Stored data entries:
=== Section Start ===

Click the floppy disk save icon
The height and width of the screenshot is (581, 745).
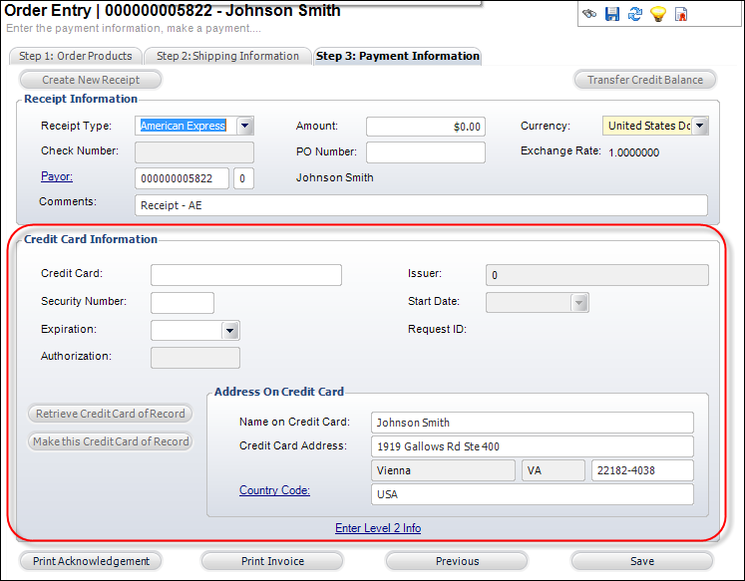point(612,14)
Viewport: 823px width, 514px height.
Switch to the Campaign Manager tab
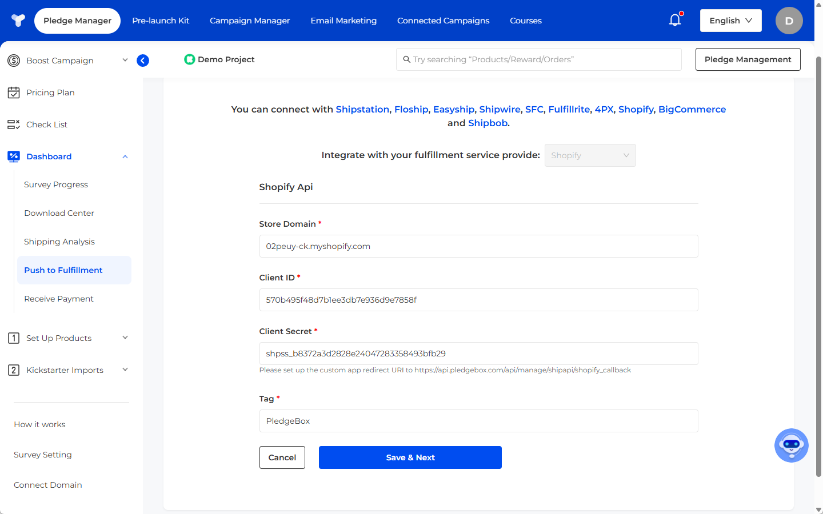pos(250,21)
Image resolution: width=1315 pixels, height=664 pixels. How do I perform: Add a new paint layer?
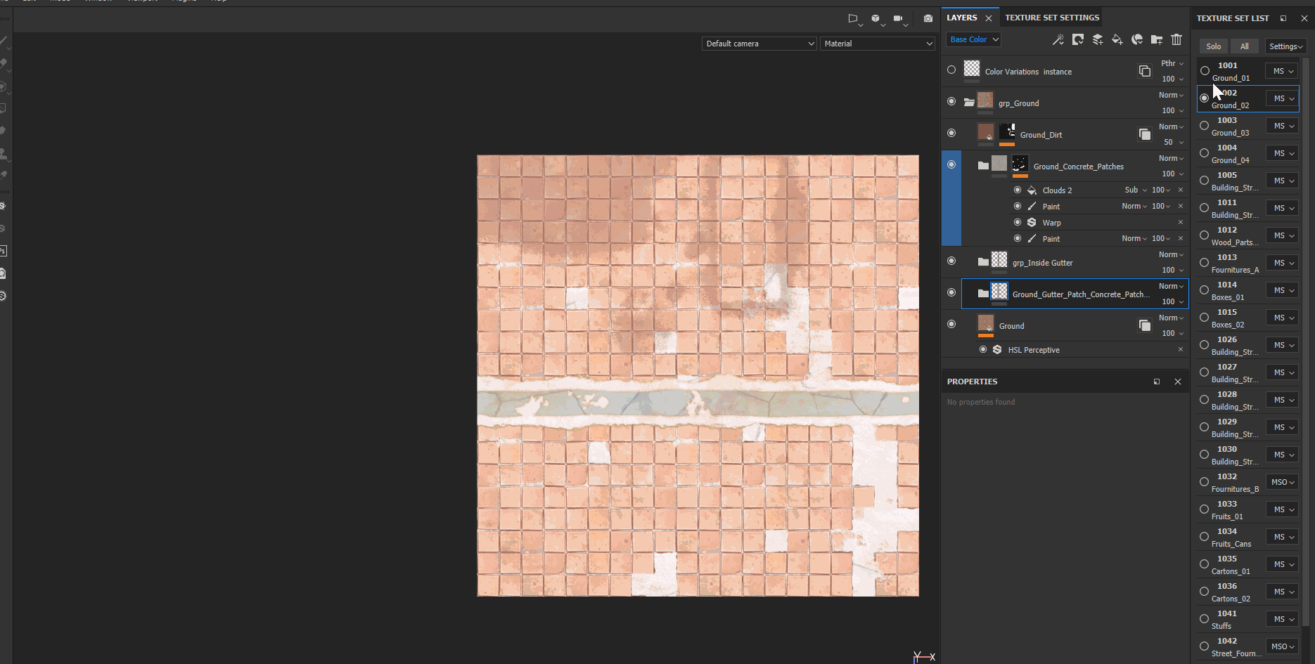tap(1097, 40)
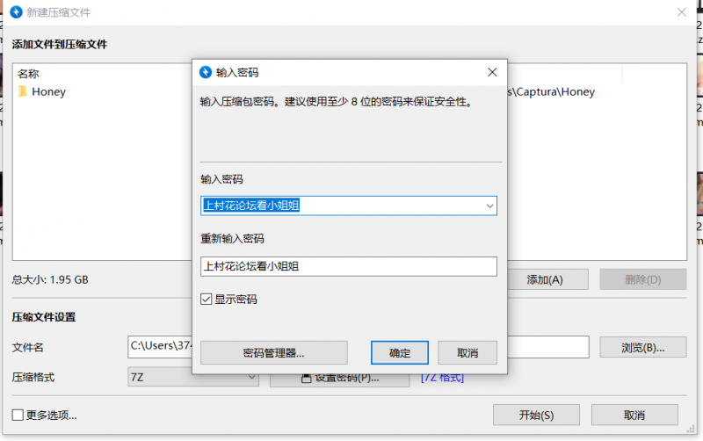Click the 名称 column header
Screen dimensions: 703x441
click(28, 74)
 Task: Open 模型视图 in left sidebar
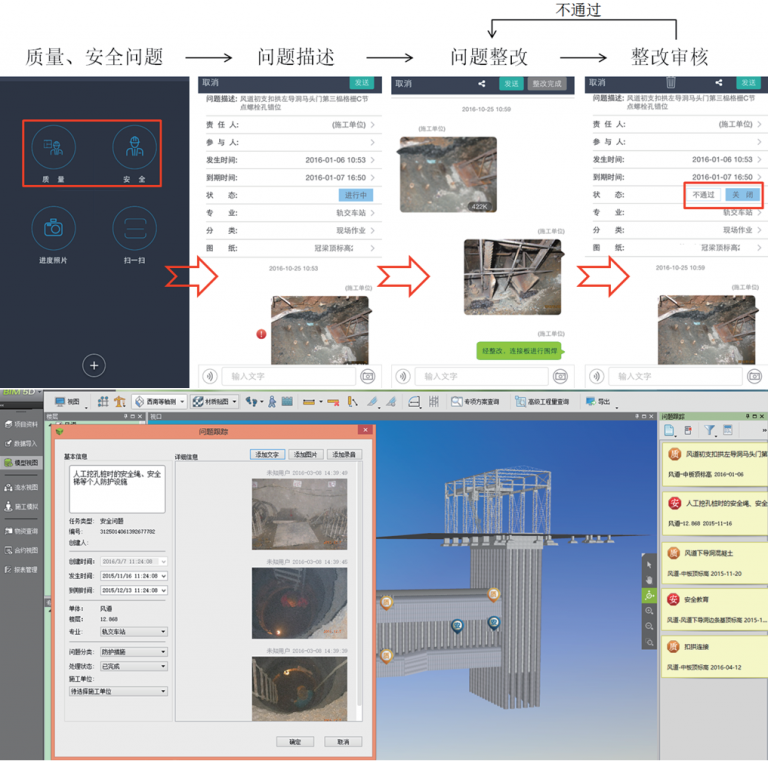click(21, 463)
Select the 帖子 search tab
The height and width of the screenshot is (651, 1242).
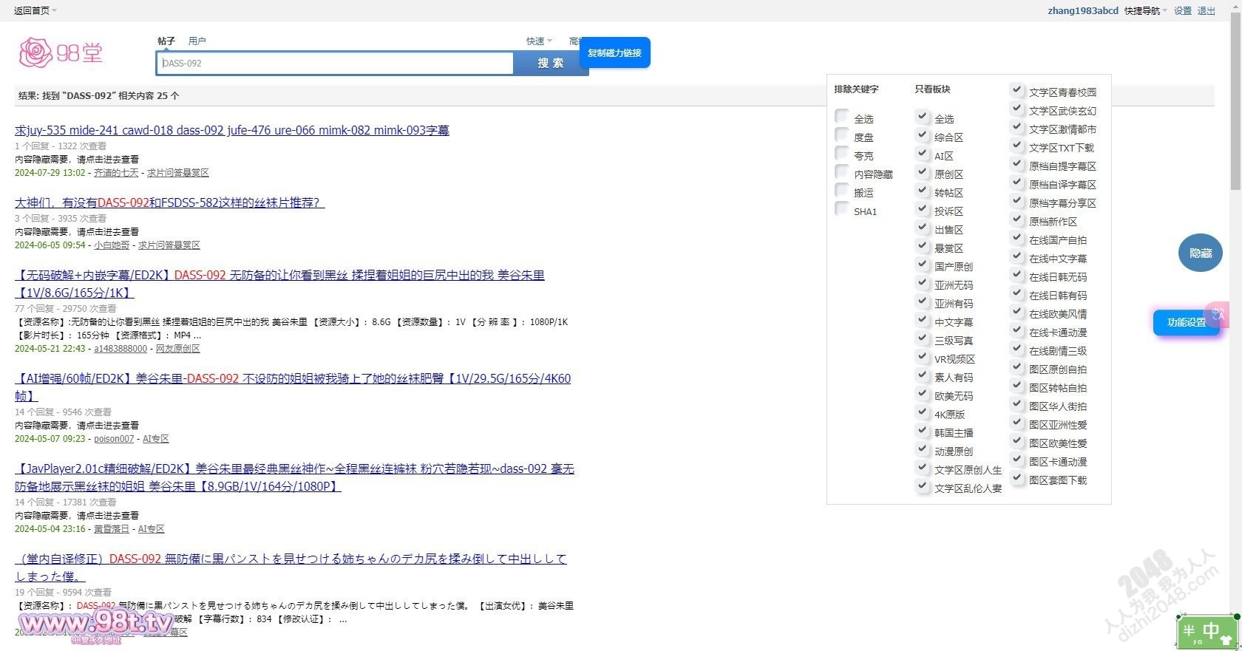tap(166, 41)
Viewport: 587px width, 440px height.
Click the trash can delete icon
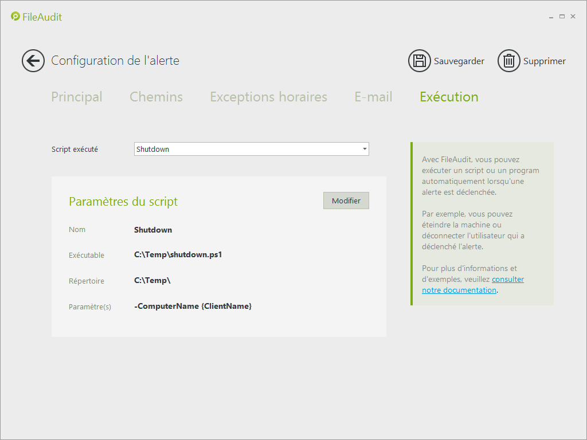click(508, 61)
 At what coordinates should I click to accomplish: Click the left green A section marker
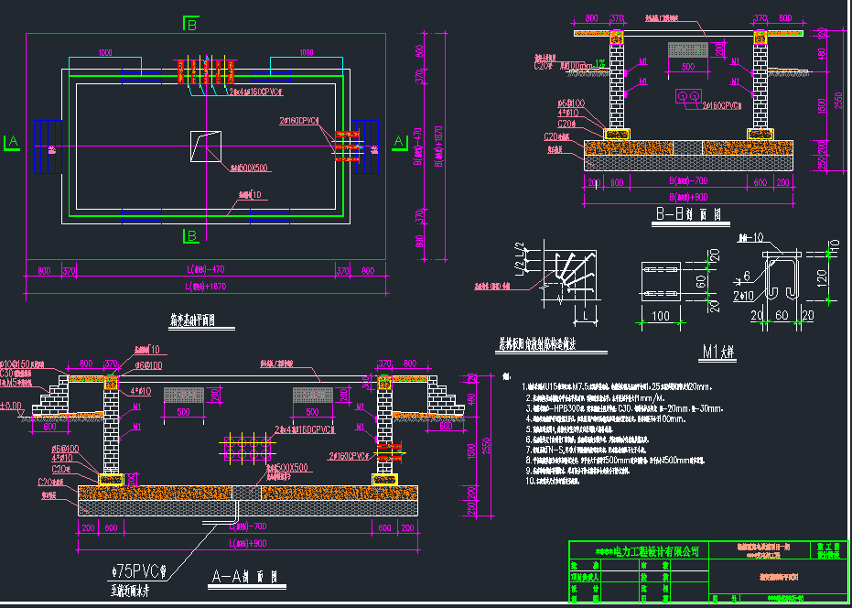(12, 142)
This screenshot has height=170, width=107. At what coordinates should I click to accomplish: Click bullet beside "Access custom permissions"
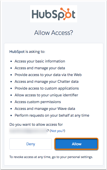11,102
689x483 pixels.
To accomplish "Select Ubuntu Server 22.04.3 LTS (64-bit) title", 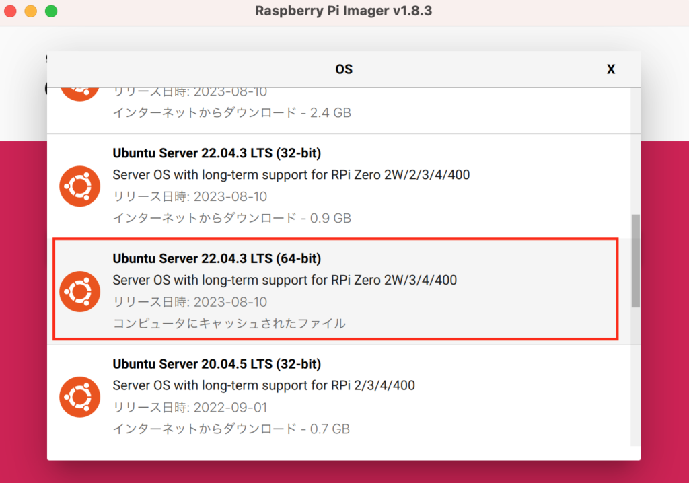I will tap(217, 258).
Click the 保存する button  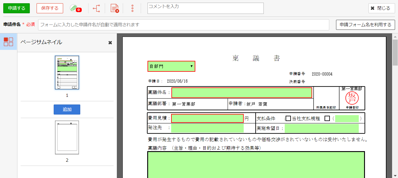point(50,8)
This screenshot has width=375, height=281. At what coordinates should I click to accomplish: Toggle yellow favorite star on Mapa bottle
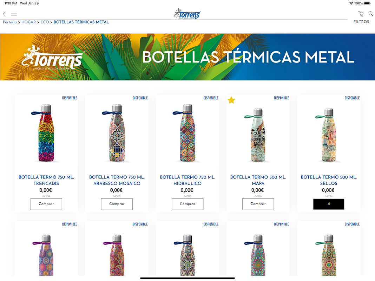pyautogui.click(x=231, y=100)
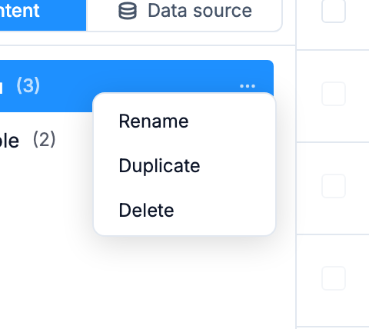The image size is (369, 329).
Task: Choose Delete from the context menu
Action: [146, 211]
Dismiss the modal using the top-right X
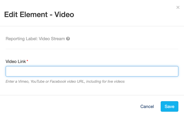The image size is (184, 117). pyautogui.click(x=178, y=7)
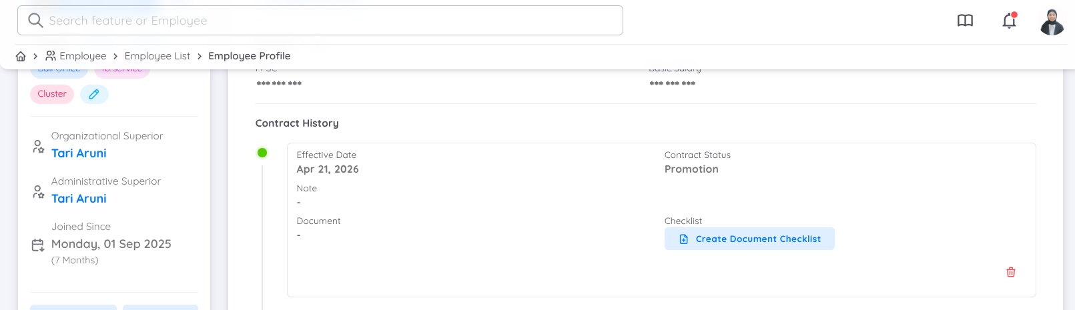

=== Section End ===

▶ **REQUIRED ACTION**:
Answer with a single number: the count of lines in the records that contain "Viewport".

▶ **REPLY TO THE EXERCISE**:
2